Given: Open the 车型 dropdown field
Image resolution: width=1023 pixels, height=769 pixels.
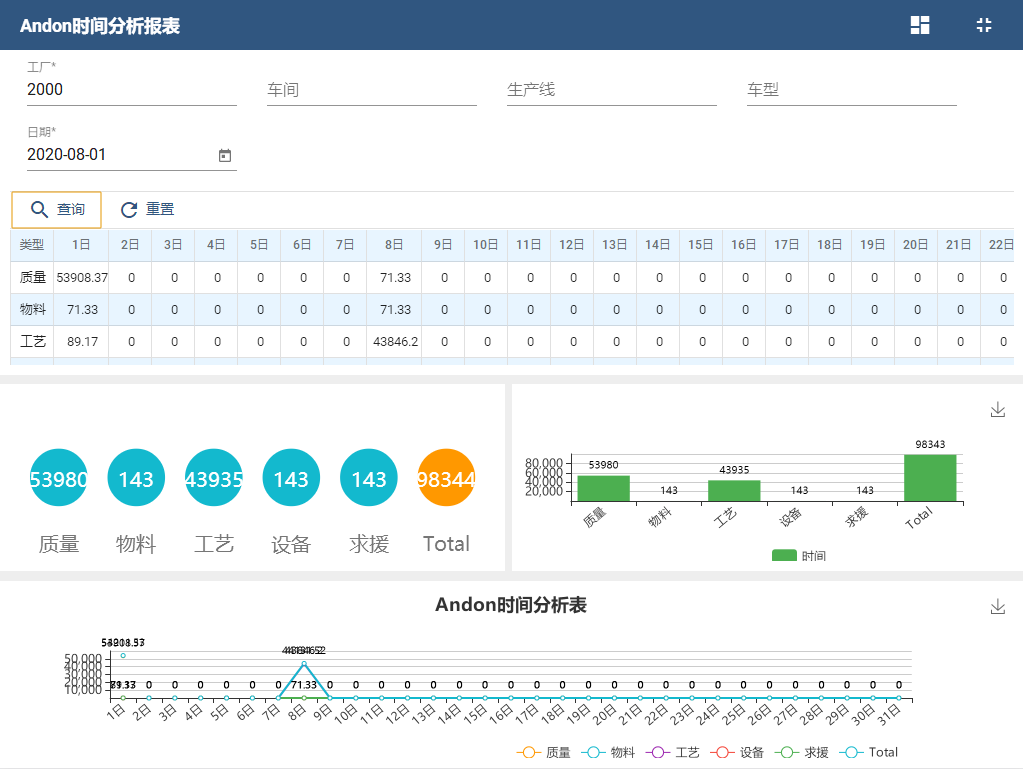Looking at the screenshot, I should click(x=851, y=90).
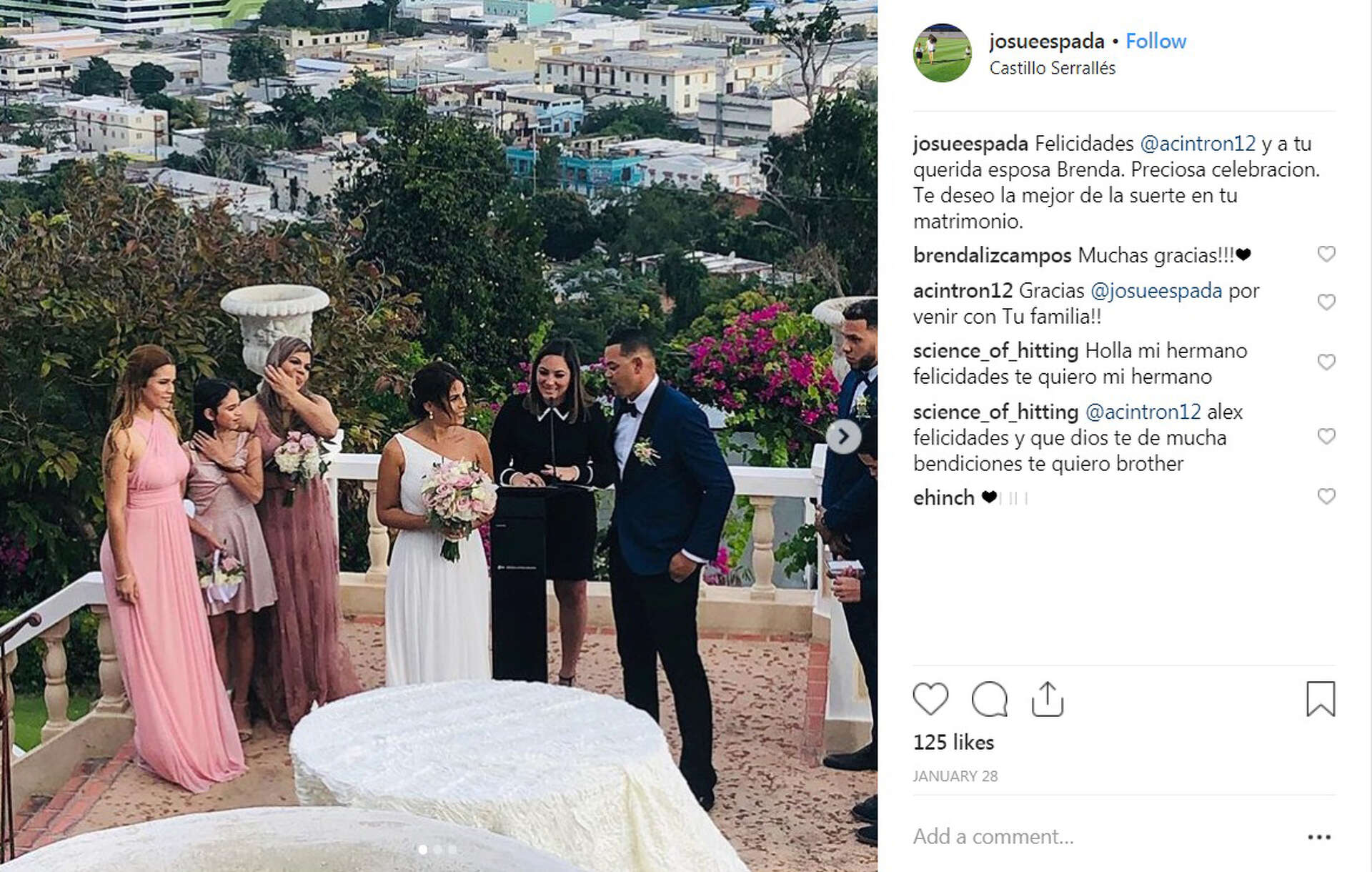Like acintron12's 'Gracias' comment heart
Image resolution: width=1372 pixels, height=872 pixels.
pyautogui.click(x=1326, y=302)
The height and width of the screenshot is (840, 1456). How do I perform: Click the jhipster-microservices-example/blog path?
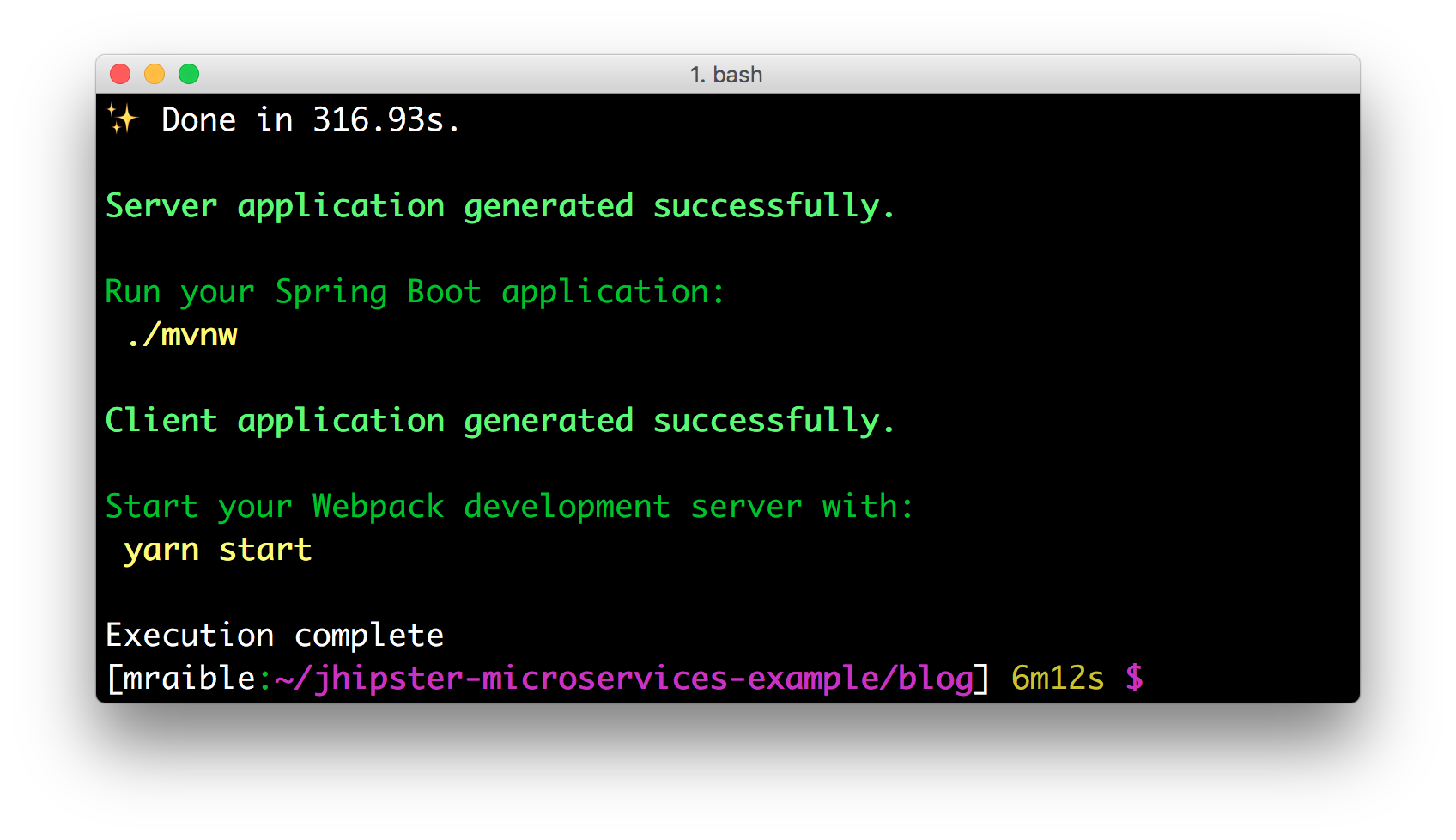point(633,679)
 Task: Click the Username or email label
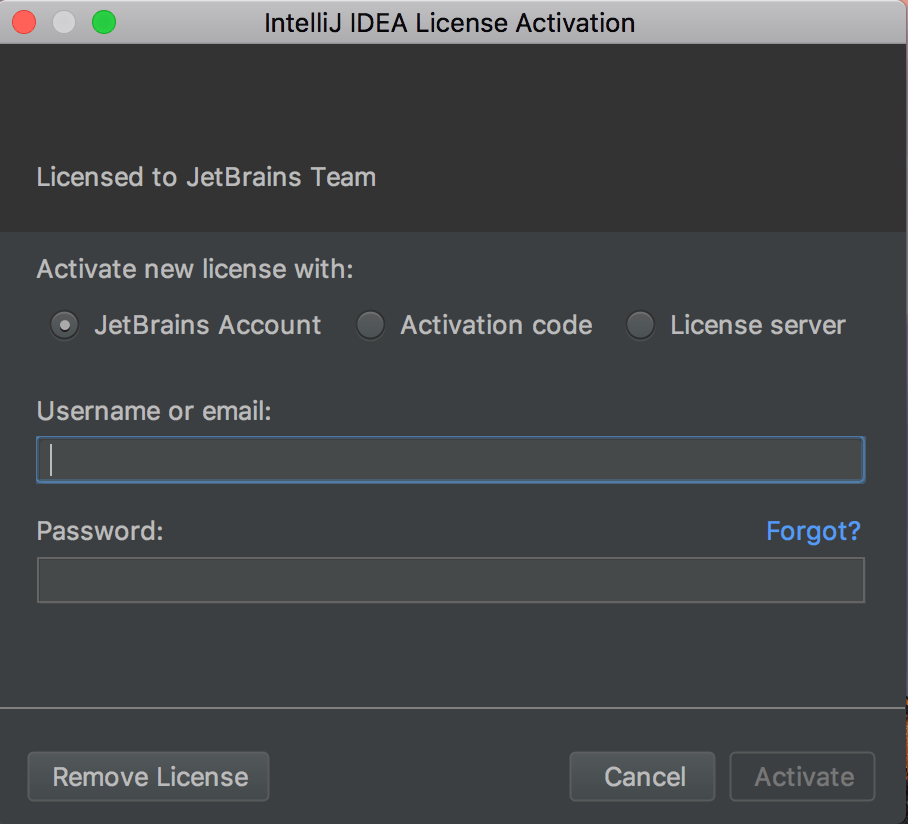click(x=154, y=411)
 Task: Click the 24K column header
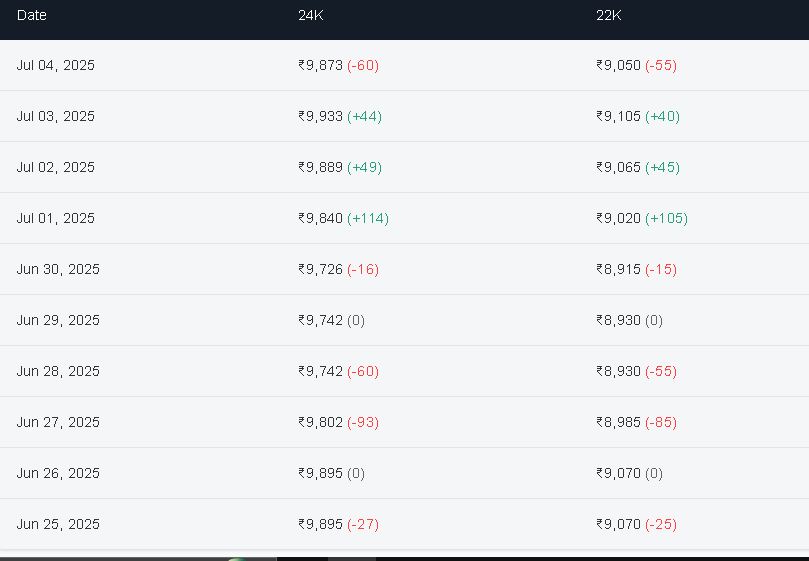tap(311, 15)
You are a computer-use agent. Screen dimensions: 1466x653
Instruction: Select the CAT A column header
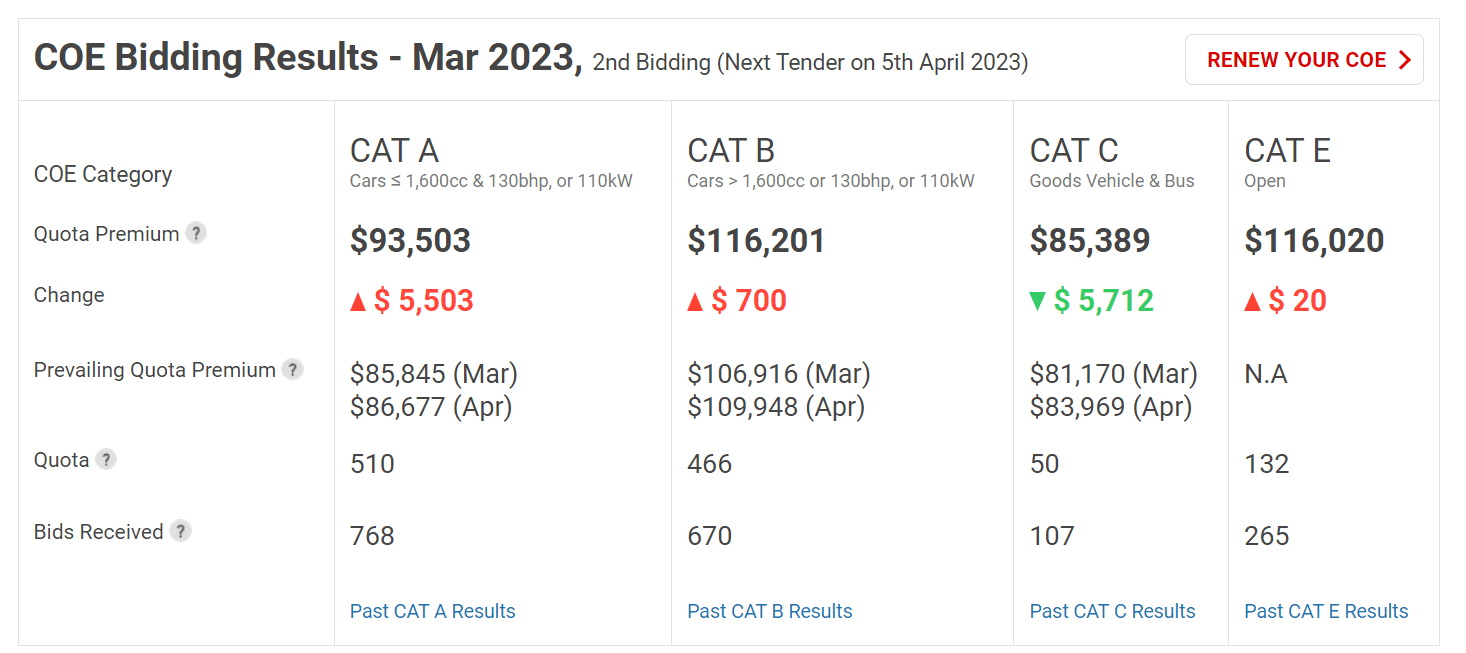point(394,150)
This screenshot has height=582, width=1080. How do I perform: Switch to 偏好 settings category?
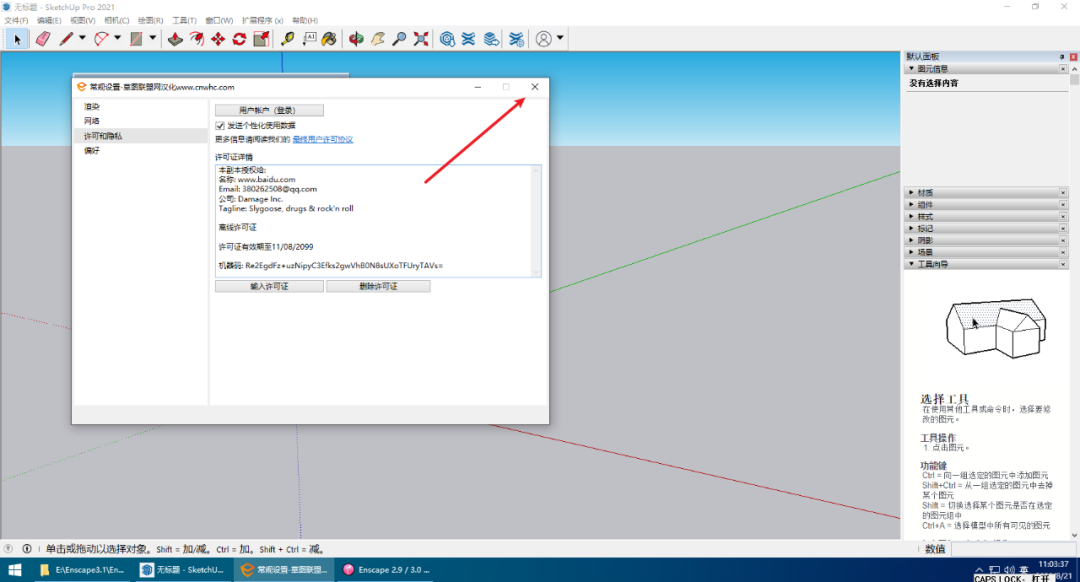pyautogui.click(x=92, y=150)
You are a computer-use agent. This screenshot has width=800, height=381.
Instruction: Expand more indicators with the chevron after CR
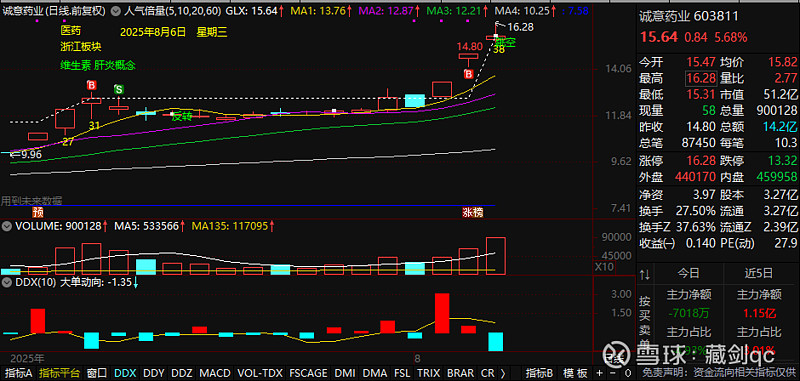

What the task requires:
Only the lines from the one containing "Instruction: Select the CAT A column header" through the end of the listing above should be reproduced, exactly as they stand. Leave the pictures out.

Task solution:
Instruction: Select the CAT A column header
point(394,150)
This screenshot has height=582, width=1080. How do I perform: Switch to 偏好 settings category?
pyautogui.click(x=92, y=150)
You are a computer-use agent. This screenshot has width=800, height=381.
Instruction: Expand more indicators with the chevron after CR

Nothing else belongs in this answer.